Pisogne mantiene inviolato il PalaComisa, respinge Gorle (77-68) e si assicura la permanenza in serie C in gara-3 del secondo turno play-out. La formazione sebina, dopo la debacle di gara-2, non trema contro la Virtus e, grazie a un ottimo terzo quarto, può festeggiare la salvezza.
Pisogne
A guidare i biancoblù ci pensa il solito gigantesco Bianchi (23 punti), supportato egregiamente da Pedretti (14) e Moreno (12). Fatica a ingranare l’attacco di Mazzoli nel primo quarto: Poli prova a dare una scossa ai compagni, ma gli ospiti riescono ad avere la meglio (20-14). Nel segmento successivo Bianchi e capitan Tignonsini si scatenano, portando Pisogne a un punto di distanza. Al rientro dall’intervallo lungo, l’asse Bianchi-Pedretti duetta alla perfezione, completa la rimonta e lancia Pisogne a due possessi di distanza (60-54 al 30’). Nei restanti 10’, Gorle lotta, ma l’ennesimo quarto da manuale del numero 7 chiude i giochi e fa scattare la festa dei lacustri.
Mazzano
Mazzano si arrende al fotofinish contro Bottanuco in gara-3 delle semifinali play-off (83-81) e vede sfumare il sogno promozione.

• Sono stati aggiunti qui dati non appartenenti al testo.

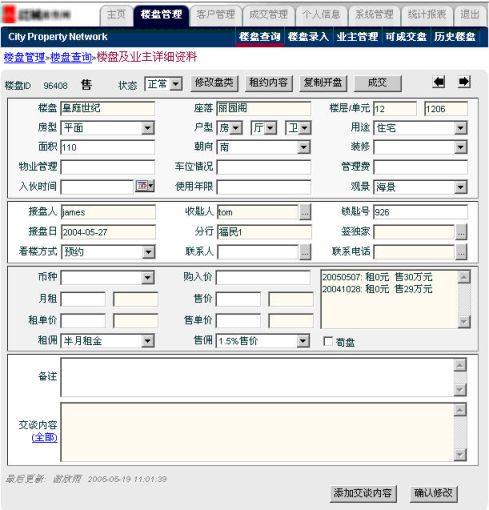Go to previous record with left arrow
The image size is (489, 510).
438,82
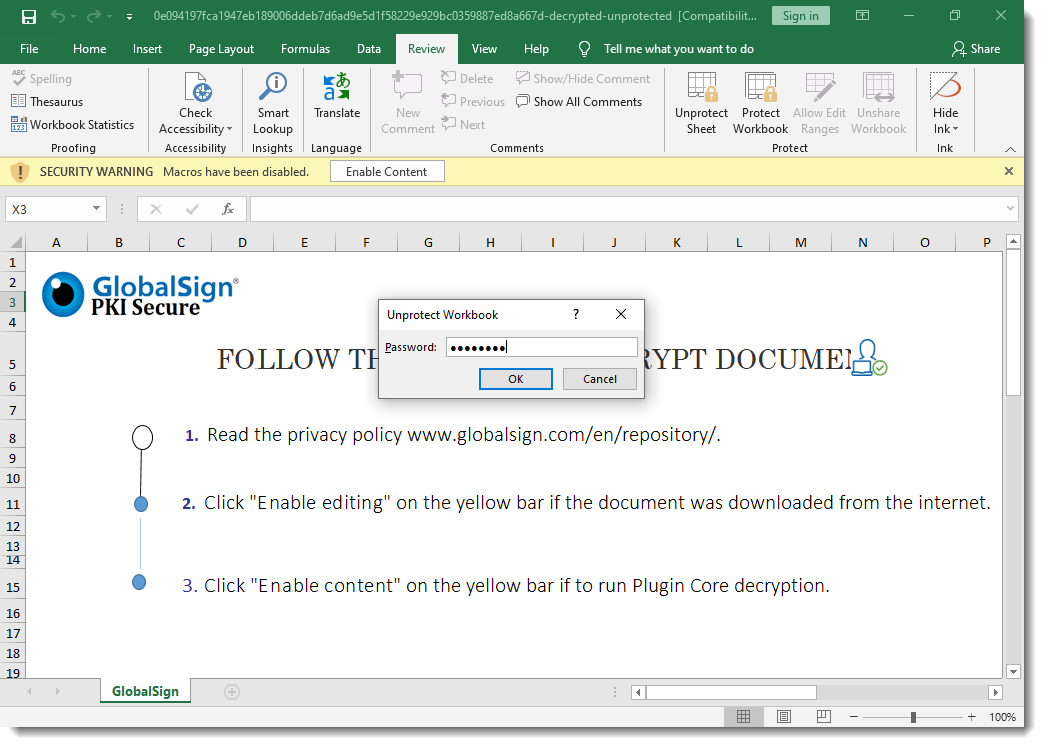The image size is (1044, 747).
Task: Expand the Check Accessibility dropdown
Action: (229, 130)
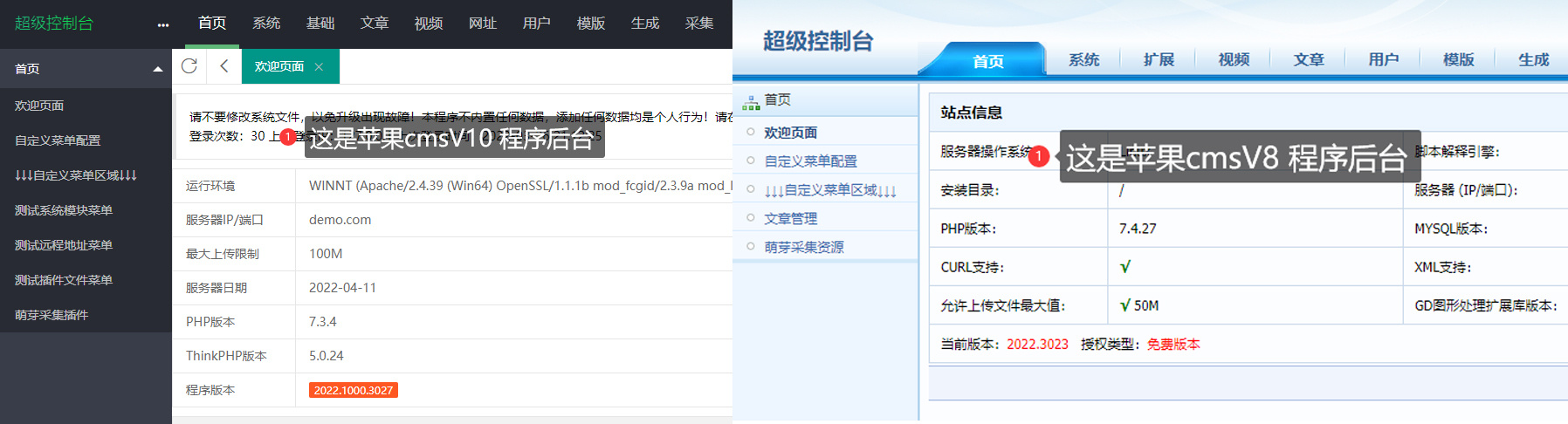This screenshot has height=424, width=1568.
Task: Click the back arrow icon next to refresh
Action: tap(224, 66)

Si chiude così una stagione che, nonostante tutto, è stata più che positiva per la Nbb. Dilascio guida i bianconeri nella prima frazione: il play realizza 10 punti di cruciale importanza, che valgono il 26-16. Bottanuco, però, non resta a guardare e, con un secondo quarto di altissimo livello, riduce lo scarto sul -6 (46-40 al 20’). Al rientro, Turelli e Mercante alzano i giri del motore, ma Raskovic, Russo e Dilascio resistono agli assalti dei padroni di casa (68-66 al 30’). Nell’ultimo quarto, Balogun e Rocco permettono alla truppa di coach Lorusso di mantenere il pallino del gioco fino a 2’ dalla fine. Negli istanti finali del match, però, i liberi di Simoncelli e il canestro da due punti di Pirola chiudono la serie sul 2-1 per Bottanuco.